* [Extrait du texte]:
····················

La capitale économique est une ville sous haute surveillance depuis fin mai dernier, quand le ministère français des Affaires étrangères a publié, sur son site internet, un message recommandant une vigilance accrue à ses ressortissants résidant ou de passage en Côte d’Ivoire. Le pays d’Alassane Ouattara venait ainsi de faire, officiellement, son apparition officielle sur la liste des États cibles de groupes terroristes opérant dans la bande sahélienne, déterminés à se venger des forces françaises et de leurs alliés africains à l’origine de leur nouvelle errance à travers le désert.
Les informations qui circulaient depuis décembre sous le boisseau, faisant état de la présence, en Côte d’Ivoire, de djihadistes postés en éclaireurs, venaient ainsi d’être confirmées. La réaction des autorités ivoiriennes a été, dans un premier temps, un black out total sur ce danger potentiel. Selon des sources proches du ministère de l’Intérieur, en charge de la sécurité, il s’agissait surtout de ne pas apeurer la population, que les attaques successives d’individus jamais clairement identifiés ont plongée dans le doute. Les menaces proférées à l’encontre de la France et des pays ayant fourni des troupes pour libérer le nord du Mali, par le Mouvement pour l’unicité et le jihad en Afrique de l’Ouest (Mujao), un groupe islamiste auteur du double attentat meurtrier à Arlit et Agadez, au Niger, ont encore rapproché le danger terroriste d’Abidjan.
Les djihadistes qui opéraient au Mali en veulent particulièrement à Alassane Ouattara. En tant que président de la Cedeao, l’organisation sous-régionale, il a pesé de tout son poids pour que la communauté africaine et internationale se mobilise rapidement en faveur de la libération du septentrion malien. Sous sa houlette, la Côte d’Ivoire s’est engagée dans la Mission militaire de soutien au Mali (Misma) à travers un bataillon logistique de plus de 200 soldats.

····················

* [Données fournies]:
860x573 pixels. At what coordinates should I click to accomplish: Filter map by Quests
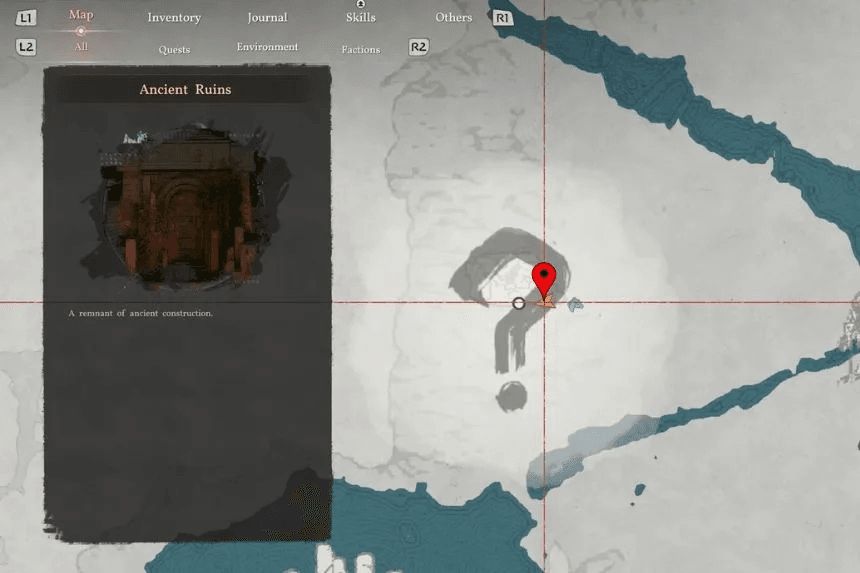174,49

····················

* [Objectif de l'exercice]: Réécrivez sous forme de liste le paragraphe de l'extrait qui commence par « Les djihadistes qui opéraient au Mali », en conservant ses faits principaux. Les données ci-dessus n'ont aucun lien avec l'extrait.

* [Résultat attendu]:
- Les djihadistes qui opéraient au Mali en veulent particulièrement à Alassane Ouattara.
- En tant que président de la Cedeao, il a pesé de tout son poids pour que la communauté africaine et internationale se mobilise rapidement en faveur de la libération du nord du Mali.
- Sous sa houlette, la Côte d'Ivoire s'est engagée dans la Misma avec un bataillon logistique de plus de 200 soldats.